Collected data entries
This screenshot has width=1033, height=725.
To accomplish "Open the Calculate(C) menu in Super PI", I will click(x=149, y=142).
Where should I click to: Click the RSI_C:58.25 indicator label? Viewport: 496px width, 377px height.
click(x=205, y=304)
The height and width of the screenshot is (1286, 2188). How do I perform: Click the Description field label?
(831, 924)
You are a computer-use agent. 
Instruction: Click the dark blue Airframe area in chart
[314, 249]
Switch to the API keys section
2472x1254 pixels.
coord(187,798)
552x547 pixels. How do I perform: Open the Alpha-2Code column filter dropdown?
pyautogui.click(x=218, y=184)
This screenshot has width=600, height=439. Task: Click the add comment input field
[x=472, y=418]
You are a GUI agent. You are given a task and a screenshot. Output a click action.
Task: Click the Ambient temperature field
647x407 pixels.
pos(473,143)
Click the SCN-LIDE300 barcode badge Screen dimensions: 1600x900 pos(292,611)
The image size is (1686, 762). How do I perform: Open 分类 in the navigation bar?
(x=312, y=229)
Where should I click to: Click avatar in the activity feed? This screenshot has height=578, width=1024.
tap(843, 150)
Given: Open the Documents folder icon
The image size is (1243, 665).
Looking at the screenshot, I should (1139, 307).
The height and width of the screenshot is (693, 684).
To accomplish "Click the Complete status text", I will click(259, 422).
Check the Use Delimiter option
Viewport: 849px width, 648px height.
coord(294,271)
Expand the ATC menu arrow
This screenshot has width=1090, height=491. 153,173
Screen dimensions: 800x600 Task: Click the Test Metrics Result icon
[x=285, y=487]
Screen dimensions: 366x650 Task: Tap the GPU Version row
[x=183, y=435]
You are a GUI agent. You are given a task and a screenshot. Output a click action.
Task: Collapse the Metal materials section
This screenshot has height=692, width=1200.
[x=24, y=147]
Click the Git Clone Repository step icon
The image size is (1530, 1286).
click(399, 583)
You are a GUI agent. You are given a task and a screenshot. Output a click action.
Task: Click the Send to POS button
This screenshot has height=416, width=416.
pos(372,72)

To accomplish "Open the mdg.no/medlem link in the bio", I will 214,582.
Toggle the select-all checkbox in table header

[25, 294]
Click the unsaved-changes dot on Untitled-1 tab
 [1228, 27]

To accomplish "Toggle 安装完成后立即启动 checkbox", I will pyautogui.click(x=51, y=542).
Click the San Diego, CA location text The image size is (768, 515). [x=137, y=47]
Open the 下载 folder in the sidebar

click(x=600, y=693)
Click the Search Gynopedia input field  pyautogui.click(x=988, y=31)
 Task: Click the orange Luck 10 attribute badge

* AIM OF THE TASK *
Rewrite everything from the line containing "Click the SCN-LIDE300" down to the line containing "Looking at the", putting "Downloads" in place of "Documents" and keeping the rest unchanged.

* COMPLETE ANSWER *
Click the SCN-LIDE300 barcode badge Screen dimensions: 1600x900 pos(292,611)
The image size is (1686, 762). How do I perform: Open 分类 in the navigation bar?
(x=312, y=229)
Where should I click to: Click avatar in the activity feed? This screenshot has height=578, width=1024.
tap(843, 150)
Given: Open the Downloads folder icon
The image size is (1243, 665).
Looking at the screenshot, I should (1139, 307).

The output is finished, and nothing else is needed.